Personal information
- Born: March 25, 1992 (age 34) Paterson, New Jersey, U.S.
- Listed height: 6 ft 7 in (2.01 m)
- Listed weight: 205 lb (93 kg)

Career information
- High school: NIA Prep (Newark, New Jersey)
- College: Cincinnati (2012–2016)
- NBA draft: 2016: undrafted
- Playing career: 2016–present

Career history
- 2016: Austin Spurs
- 2017: Gimnasio Indalo
- 2017–2018: Memphis Hustle
- 2019: Kordall Steelers
- 2019: Hawke's Bay Hawks
- 2019–2020: S.C. Lusitânia EXPERT
- 2020: KTP Basket
- 2020–2021: Pyrintö
- 2021: Oliveirense
- 2021: BC Prievidza
- 2021–2022: Al-Ahli Amman
- 2022–2023: Al-Nuwaidrat Manama

= Shaquille Thomas =

American basketball player (born 1992)

Shaquille Thomas (born March 25, 1992) is an American professional basketball player. He played college basketball for Cincinnati.

==Early life==
Thomas was a four-star recruit out of NIA Prep. He averaged 28 points and eight assists per game as a senior.

==College career==
Thomas redshirted his freshman season at Cincinnati and gradually increased his playing time. As a sophomore, he posted 6.8 points per game. As a junior, he averaged 6.4 points and 2.9 rebounds. He had a three-game stretch as a junior in which he scored 18 points at Houston, 13 points against UCF and 11 points at Tulane. As a senior, he played 28 games and averaged 6.1 points, 3.8 rebounds, and 1.4 assists per game. He sprained his right ankle in the Bearcats' 58–57 win at Connecticut on January 28, 2016, and missed some time.

==Professional career==
After not being chosen in the 2016 NBA draft, Thomas joined the Austin Spurs of the NBA Development League, with whom he played five games with before leaving in December. In February 2017, he signed with Gimnasio Indalo in Argentina as a temporary injury replacement. He played six games, in which he averaged 4.5 points and 2.3 rebounds.
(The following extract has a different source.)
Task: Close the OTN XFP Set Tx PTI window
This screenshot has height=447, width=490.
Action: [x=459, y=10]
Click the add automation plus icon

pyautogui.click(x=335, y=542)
For the 2017–18 season, Thomas was acquired by the Memphis Hustle. He averaged 6.1 points and 3.4 rebounds per game with the Hustle. Thomas missed a game in March 2018 due to a bicep injury.

In January 2019, Thomas moved to Luxembourg and joined the Kordall Steelers. In April 2019, he joined the Hawke's Bay Hawks in New Zealand as a temporary import stand-in for Brandon Bowman.

On August 25, 2019, he has signed with S.C. Lusitânia EXPERT of the Liga Portuguesa de Basquetebol.

In 2020, Thomas signed with BC Prievidza of the Slovak league. On December 27, 2021, Thomas signed with Al-Ahli Amman of the Jordanian Premier Basketball League.

==Personal life==
Thomas has an older sister, Essence Carson, who is a WNBA player. His uncle, Tim Thomas, played in the NBA.